Höferova-Giesse und Geis schauen sich die Säle für das Gesellschaftsereignis interessiert an, denn der Ball des Sports nimmt in ihrem Leben großen Raum ein. Jahrzehntelang haben sie ehrenamtlich als Mitglieder des Sportpresseclubs Wiesbaden-Mainz gemeinsam mit Vertretern der Deutschen Sporthilfe den Ball auf die Beine gestellt. Geis war 27 Jahre als Regisseur für den Ablauf verantwortlich. Jetzt sind beide nicht mehr beteiligt, und das ist ihnen nicht recht.
So wenig wie der ehemaligen ZDF-Sportredakteurin und Club-Vorsitzenden Christa Haas, dem Journalisten Rolf Heggen und Bernhard Topper, dem ehemaligen Leiter der ZDF-Abteilung Recht und Justiz, die die FR kürzlich traf. „Wir fühlen uns totgeschwiegen und wollen daran erinnern, welche Rolle wir früher hatten“, sagt Haas. Denn sie hätten mit ihrer unbezahlten Eigenarbeit, ihren Kontakten und Ideen für das Programm zum Gelingen des Balls beigetragen, Filmmaterial geliefert und die angesagtesten Sportler als Gäste gewonnen. Sie berichten von brillanten Festen, davon, wie Hans-Dietrich Genscher mit Katharina Valente tanzte und Max Schmeling, Sepp Herberger, Rosi Mittermaier, Helmut Schön und Bubi Scholz zu Gast waren. Davon, wie 1989 Synchronturner aus Ost- und Westdeutschland an den Ringen das Publikum begeisterten und 1997 zwei Gewichtheber einen Weltrekord aufstellten. Bekannte TV-Moderatoren wie Dieter Kürten, Rudi Cerne oder Günther Jauch hätten auf ihre Vermittlung hin oft kostenlos durch den Abend geführt.

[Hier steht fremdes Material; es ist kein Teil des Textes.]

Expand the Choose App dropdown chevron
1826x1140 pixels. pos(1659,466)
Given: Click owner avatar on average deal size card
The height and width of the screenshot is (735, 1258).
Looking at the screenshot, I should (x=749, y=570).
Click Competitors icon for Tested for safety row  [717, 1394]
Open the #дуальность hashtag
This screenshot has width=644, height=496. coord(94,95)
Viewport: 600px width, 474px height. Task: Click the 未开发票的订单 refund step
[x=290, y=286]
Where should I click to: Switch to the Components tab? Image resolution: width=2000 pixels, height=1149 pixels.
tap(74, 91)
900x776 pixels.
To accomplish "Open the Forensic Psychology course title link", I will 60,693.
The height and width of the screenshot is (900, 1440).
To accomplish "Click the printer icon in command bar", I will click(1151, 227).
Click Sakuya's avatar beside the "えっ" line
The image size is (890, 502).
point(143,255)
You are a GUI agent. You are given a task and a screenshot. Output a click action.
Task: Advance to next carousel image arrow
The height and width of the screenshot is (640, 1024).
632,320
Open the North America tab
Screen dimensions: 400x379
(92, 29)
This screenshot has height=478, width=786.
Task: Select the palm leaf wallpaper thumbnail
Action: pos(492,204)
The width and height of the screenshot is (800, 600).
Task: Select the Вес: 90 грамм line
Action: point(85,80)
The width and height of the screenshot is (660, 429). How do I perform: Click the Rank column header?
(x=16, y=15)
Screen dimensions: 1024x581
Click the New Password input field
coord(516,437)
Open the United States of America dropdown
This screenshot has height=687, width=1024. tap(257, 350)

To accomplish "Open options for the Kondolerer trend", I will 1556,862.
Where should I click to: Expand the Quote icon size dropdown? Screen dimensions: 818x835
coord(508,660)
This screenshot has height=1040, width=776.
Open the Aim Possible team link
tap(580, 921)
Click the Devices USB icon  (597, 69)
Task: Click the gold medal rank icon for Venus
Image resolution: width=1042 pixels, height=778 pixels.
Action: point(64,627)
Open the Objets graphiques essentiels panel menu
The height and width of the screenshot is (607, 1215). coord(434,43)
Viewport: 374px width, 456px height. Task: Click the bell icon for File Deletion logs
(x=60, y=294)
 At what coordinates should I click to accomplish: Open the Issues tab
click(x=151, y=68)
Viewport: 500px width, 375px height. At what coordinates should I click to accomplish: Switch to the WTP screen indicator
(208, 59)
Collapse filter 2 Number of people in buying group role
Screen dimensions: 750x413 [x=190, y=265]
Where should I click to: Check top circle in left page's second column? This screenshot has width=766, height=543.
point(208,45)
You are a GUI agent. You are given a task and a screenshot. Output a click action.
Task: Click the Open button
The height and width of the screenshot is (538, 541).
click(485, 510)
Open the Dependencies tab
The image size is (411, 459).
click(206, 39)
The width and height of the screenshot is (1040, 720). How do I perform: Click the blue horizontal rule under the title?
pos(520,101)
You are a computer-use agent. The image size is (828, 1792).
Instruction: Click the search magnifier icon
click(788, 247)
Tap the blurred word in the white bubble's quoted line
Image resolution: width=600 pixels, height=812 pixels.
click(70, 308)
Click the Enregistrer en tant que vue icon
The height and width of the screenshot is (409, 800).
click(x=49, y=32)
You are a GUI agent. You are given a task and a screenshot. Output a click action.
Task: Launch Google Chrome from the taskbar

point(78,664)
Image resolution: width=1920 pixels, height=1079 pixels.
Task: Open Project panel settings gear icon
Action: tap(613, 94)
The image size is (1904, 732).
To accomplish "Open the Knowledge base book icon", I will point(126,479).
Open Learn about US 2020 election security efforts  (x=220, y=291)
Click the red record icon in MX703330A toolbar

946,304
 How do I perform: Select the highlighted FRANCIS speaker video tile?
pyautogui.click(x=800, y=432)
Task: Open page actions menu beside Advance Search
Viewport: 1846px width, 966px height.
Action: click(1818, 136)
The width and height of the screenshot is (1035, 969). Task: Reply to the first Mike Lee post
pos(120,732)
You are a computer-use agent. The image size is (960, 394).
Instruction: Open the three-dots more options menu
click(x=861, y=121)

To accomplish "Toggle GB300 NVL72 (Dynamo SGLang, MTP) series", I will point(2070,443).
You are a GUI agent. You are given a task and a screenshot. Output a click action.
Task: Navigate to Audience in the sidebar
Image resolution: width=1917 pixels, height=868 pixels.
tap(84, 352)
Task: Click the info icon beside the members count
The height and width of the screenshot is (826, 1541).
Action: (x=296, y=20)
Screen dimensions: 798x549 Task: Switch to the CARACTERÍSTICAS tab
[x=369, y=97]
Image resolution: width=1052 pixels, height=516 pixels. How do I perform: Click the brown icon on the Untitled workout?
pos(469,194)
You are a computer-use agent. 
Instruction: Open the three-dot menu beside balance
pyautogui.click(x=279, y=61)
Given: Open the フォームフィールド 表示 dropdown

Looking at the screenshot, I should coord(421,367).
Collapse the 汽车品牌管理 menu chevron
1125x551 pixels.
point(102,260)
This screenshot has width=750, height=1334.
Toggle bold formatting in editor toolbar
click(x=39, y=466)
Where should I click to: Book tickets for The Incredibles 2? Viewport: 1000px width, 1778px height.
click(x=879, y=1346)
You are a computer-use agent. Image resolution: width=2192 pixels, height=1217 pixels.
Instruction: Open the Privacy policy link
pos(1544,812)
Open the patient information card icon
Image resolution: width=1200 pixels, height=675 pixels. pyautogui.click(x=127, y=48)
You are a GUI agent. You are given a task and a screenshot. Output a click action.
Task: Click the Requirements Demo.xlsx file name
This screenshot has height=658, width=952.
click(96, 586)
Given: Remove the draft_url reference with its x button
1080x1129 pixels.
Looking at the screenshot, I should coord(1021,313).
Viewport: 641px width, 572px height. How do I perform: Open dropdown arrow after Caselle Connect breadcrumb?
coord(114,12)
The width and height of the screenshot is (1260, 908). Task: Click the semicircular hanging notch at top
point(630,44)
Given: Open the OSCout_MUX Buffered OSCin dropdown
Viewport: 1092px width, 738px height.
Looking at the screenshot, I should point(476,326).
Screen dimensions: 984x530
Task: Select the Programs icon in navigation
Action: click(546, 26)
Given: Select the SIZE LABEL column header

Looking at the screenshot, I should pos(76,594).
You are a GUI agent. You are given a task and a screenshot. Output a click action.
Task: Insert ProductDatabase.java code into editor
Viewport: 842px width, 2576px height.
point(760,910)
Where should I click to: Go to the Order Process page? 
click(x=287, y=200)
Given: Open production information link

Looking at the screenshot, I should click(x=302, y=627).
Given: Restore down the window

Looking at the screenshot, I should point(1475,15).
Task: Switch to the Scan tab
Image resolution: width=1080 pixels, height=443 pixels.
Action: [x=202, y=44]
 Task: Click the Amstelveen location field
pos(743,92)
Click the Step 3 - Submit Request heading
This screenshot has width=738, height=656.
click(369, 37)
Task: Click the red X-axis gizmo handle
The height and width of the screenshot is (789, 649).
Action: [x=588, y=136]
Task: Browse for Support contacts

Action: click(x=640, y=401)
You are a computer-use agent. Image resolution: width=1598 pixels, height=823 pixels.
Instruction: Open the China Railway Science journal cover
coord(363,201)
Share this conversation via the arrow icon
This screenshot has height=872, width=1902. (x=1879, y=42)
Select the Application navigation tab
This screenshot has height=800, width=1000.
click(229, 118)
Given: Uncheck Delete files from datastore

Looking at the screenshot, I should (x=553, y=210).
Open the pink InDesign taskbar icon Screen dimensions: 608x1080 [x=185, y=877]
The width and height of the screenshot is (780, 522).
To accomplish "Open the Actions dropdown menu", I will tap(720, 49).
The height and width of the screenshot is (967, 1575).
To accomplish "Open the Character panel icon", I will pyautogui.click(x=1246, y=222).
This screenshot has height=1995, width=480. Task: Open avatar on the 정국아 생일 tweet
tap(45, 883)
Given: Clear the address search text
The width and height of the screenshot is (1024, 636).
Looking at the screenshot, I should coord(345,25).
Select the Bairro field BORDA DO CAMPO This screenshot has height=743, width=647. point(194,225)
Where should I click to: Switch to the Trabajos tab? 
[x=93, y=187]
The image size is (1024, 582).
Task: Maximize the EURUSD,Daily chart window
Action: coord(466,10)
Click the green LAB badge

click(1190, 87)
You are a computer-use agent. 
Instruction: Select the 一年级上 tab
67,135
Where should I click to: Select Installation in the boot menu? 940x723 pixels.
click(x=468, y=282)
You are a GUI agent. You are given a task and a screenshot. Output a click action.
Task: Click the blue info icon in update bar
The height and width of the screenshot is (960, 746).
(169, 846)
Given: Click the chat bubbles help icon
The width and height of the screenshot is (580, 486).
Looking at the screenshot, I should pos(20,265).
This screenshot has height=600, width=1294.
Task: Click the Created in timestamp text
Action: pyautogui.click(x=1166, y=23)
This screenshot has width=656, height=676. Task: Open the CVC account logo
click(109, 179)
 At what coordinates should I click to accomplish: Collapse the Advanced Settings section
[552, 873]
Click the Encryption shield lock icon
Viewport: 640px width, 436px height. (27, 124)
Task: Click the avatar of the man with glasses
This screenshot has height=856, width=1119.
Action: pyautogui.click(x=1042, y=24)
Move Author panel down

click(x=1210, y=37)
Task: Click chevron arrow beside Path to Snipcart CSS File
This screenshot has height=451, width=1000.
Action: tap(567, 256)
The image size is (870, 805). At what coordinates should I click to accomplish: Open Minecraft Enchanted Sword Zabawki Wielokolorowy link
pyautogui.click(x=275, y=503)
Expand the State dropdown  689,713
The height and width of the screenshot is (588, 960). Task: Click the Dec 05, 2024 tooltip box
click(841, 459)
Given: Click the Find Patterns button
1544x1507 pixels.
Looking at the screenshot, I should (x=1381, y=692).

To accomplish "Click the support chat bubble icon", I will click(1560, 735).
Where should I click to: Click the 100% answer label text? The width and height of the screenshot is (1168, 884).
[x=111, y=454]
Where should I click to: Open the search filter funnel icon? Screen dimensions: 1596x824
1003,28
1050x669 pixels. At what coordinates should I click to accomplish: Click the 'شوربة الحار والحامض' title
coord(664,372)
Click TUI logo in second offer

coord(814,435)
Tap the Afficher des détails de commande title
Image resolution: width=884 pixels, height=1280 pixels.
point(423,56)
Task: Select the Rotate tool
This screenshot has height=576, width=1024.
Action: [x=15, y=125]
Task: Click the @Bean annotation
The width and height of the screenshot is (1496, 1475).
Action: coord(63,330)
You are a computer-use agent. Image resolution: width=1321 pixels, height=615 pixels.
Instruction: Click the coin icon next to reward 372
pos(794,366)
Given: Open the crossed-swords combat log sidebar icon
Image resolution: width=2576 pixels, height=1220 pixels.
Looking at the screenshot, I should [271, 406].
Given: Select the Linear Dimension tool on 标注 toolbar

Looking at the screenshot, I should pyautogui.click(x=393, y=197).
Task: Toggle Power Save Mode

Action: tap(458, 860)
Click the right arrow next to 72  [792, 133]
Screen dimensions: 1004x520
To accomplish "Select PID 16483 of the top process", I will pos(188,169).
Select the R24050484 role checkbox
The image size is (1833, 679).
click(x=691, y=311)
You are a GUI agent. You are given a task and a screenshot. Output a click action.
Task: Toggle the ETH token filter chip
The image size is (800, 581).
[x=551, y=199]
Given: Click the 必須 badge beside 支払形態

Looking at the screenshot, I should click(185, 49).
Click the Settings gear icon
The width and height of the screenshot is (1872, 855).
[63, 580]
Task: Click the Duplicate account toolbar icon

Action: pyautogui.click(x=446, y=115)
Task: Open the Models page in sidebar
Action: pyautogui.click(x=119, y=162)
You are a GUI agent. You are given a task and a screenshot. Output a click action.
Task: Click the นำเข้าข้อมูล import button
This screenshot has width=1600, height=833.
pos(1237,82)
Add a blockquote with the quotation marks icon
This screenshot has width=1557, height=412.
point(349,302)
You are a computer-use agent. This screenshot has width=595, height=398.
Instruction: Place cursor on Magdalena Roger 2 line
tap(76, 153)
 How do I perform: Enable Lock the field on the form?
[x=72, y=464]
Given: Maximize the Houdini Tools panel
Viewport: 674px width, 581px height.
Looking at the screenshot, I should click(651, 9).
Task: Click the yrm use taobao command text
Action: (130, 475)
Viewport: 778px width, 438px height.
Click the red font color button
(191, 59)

39 Jahre sei die Kooperation von Sportpresseclub und Deutscher Sporthilfe auf Vertrauensbasis und Handschlag gelaufen, 2009 sei ein Vertrag über das Bereitstellen von Filmbeiträgen erstellt worden, der in diesem Jahr ausläuft. Seit zehn Jahren entscheiden die Mitglieder des Sportpresseclubs nach eigenen Angaben nicht mehr über die Gestaltung des Balls mit. Seit vier Jahren sind sie auch nicht mehr für die Pressearbeit zuständig. Ihre Arbeit wurde nach und nach von Angestellten der Sporthilfe übernommen.

Im März werde es Gespräche über einen Vertrag geben, sagt Florian Dubbel, bei der Sporthilfe für Kommunikation zuständig, räumt aber ein, dass es schwierig sei, Personen einzubinden, die im Arbeitsalltag die Abläufe nicht mitbekämen.

Die Idee zum Ball des Sports wurde 1969 im Wiesbadener Kurhaus unter Sportjournalisten, darunter Wim Thoelke, festgezurrt. Der erste Ball des Sports 1970 unter Sporthilfepräsident Josef Neckermann in der Jahrhunderthalle Höchst sei „der schönste Ball Europas“ gewesen, soll der Schauspieler Gerd Fröbe geschwärmt haben.